True, Amanda had experienced some difficulty working around Nick Pythagorus to get the show on the air in the first place, but once she did, viewers tuned in immediately. According to the detailed ratings recorded every millisecond, Perry’s audience grew across all demographics with lightning speed. By the time he was kicked out of the homeless shelter, nearly every satellite camera over North America was focused on his plight. And when he became the prophet of St Jude’s Park, Channel Blue received its highest rating in ten years. Viewers across the galaxy could not get enough of the guy being abused while trying to save Earth.
Amanda’s hunch had been right – in the vernacular of her profession, Perry Bunt was a POF with relateability, a product of fornication for one and all. In short, Perry was POFFO.
‘So the execs didn’t have a choice,’ Amanda said. ‘They had to postpone it.’ She brushed an eyelash with masca
ra. ‘I have to admit – I enjoy dressing up like an Earthle.’
Perry stood by the doorway mesmerised, afraid to move because it might wake him from this dream. ‘Postpone it?’ he repeated in a daze.
‘The finale.’ Amanda popped open a tube of dark red lipstick. ‘They’re postponing it.’
Perry couldn’t believe what he was hearing. ‘Really?’
‘Yeah. When Nick found out, he went into a full-on tantrum. People always forget he’s just nine years old. He kept pounding his fists and accusing me of sabotaging him, but I could honestly say it was all you.’ Amanda glanced at Perry and gave him a half-lipsticked smile that compounded his state of stupefaction. She was so beautiful his teeth ached.

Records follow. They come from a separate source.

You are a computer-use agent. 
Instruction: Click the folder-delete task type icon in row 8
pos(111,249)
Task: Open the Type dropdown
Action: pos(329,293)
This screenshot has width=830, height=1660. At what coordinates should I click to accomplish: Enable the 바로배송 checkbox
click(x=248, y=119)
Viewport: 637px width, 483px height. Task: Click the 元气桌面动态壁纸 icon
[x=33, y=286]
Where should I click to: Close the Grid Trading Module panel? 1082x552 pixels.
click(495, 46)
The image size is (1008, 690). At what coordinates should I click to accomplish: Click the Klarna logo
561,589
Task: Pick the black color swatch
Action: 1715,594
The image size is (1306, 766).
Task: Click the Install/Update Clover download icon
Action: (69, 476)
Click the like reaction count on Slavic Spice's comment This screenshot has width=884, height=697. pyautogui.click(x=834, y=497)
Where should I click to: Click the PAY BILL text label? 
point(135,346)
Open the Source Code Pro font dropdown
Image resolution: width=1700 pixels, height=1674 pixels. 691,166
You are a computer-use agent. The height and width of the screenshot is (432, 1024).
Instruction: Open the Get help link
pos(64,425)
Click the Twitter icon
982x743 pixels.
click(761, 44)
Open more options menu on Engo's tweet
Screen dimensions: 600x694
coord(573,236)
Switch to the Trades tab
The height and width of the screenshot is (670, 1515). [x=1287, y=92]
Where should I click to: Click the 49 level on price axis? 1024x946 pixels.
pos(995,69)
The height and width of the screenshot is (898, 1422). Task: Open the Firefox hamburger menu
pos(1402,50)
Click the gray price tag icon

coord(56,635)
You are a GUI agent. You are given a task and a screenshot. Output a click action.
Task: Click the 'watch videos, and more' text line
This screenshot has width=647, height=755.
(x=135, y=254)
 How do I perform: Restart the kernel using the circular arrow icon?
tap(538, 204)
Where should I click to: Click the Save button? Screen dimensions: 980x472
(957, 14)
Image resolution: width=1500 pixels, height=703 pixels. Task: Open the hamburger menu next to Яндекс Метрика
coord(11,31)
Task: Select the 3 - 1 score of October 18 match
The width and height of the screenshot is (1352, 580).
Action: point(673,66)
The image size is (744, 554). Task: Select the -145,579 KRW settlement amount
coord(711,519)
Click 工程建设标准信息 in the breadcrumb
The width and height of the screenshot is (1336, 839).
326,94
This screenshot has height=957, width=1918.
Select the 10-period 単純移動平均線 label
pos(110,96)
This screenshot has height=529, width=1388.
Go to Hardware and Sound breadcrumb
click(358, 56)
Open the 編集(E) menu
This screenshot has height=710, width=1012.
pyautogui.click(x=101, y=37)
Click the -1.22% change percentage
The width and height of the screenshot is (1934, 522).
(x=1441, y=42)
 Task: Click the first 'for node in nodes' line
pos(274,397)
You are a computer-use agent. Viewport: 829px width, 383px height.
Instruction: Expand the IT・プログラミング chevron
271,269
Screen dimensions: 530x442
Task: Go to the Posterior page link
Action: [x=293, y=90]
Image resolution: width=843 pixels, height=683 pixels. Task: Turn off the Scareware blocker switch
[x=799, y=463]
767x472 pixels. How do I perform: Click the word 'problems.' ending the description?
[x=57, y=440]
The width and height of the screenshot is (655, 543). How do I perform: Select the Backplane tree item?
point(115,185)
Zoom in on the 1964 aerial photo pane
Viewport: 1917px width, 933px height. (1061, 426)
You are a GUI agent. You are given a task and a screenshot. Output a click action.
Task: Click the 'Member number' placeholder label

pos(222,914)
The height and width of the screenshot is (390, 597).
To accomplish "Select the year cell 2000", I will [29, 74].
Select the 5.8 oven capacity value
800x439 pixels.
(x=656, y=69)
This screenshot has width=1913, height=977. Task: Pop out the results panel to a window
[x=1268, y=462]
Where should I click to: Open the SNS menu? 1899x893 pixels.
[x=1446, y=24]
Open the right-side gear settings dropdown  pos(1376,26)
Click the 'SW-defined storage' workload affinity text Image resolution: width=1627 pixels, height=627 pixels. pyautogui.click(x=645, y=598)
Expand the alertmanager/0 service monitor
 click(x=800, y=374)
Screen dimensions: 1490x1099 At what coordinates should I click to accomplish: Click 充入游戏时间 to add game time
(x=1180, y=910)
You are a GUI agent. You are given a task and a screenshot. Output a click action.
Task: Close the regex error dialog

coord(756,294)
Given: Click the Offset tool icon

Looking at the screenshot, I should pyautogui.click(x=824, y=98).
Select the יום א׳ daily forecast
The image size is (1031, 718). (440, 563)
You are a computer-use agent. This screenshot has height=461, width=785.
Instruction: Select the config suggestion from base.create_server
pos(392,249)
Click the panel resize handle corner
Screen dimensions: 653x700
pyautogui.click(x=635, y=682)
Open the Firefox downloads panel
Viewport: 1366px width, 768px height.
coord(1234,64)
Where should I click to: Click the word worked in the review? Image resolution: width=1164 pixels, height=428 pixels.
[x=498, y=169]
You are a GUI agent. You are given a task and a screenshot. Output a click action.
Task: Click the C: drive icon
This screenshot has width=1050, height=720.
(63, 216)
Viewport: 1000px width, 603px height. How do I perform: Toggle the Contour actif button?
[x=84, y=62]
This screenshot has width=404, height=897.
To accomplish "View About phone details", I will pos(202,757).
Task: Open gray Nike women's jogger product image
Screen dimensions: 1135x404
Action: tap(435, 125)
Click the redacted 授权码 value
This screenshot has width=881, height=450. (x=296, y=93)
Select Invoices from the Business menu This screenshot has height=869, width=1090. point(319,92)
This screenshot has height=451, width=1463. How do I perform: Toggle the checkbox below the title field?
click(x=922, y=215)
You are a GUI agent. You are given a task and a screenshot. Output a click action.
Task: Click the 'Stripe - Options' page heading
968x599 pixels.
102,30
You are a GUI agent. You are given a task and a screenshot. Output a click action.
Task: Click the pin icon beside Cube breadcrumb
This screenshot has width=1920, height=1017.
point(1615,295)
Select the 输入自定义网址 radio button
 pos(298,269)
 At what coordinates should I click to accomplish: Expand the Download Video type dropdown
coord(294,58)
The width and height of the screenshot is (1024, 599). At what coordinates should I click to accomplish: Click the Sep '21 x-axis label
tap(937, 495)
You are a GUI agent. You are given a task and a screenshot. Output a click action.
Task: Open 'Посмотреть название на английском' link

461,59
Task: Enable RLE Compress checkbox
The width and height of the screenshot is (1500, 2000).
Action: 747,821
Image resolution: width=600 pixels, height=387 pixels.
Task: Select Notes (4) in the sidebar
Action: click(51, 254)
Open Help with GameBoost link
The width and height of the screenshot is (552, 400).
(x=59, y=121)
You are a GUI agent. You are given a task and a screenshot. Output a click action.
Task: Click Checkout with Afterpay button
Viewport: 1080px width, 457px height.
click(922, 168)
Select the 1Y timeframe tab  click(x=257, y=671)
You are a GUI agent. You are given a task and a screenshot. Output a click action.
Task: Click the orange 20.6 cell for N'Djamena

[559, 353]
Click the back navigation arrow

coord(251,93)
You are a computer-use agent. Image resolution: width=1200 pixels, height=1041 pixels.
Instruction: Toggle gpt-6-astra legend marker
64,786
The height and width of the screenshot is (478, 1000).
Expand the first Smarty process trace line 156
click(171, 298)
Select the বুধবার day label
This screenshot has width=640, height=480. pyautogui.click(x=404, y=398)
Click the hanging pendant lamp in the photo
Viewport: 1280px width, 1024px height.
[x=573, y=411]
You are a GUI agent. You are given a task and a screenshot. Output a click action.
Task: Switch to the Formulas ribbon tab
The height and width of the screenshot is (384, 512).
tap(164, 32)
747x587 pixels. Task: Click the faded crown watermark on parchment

‘You did it, Mr Bunt. You saved Earth.’
The words met Perry’s ears but didn’t immediately enter them – they rolled around in circles like a ball on a roulette wheel until they clicked into place. Then he jumped into the air, whooped, and without thinking, lunged forward, wrapped Amanda in his arms and kissed her full on the lips.
Amanda wriggled free and stared at him in amazement. ‘You did it again.’
‘Yeah,’ Perry said. He stepped backwards and clumsily ran one arm across his mouth, painting the dirty blue sleeve with a streak of red lipstick. ‘I’m sorry. I guess I got caught up in the moment.’
The sound of a throat being cleared made Perry turn to the middle-aged man who had helped him escape from prison. In all the excitement, Perry had forgotten he was still in the room. The man had removed his jacket, tie and glasses, and appeared considerably less distinguished. With his deep tan and serene expression, he looked like someone who’d spent every day of his life lying on the deck of a yacht sipping Bloody Marys.
‘This is great stuff,’ the man said. He grinned widely, revealing luminescent teeth of a colour not found in nature, and peeled off his grey moustache. ‘Seriously. Really, really great stuff. But I’m afraid that, as great as it is, it’s not the show that captured the imaginations of our audience.’
‘This is Marty Firth,’ Amanda said. Without showing a hint of embarrassment, she smoothed down her dress, picked up her lipstick and turned back to the mirror. ‘He’s Channel Blue’s Executive Executive Executive Producer.’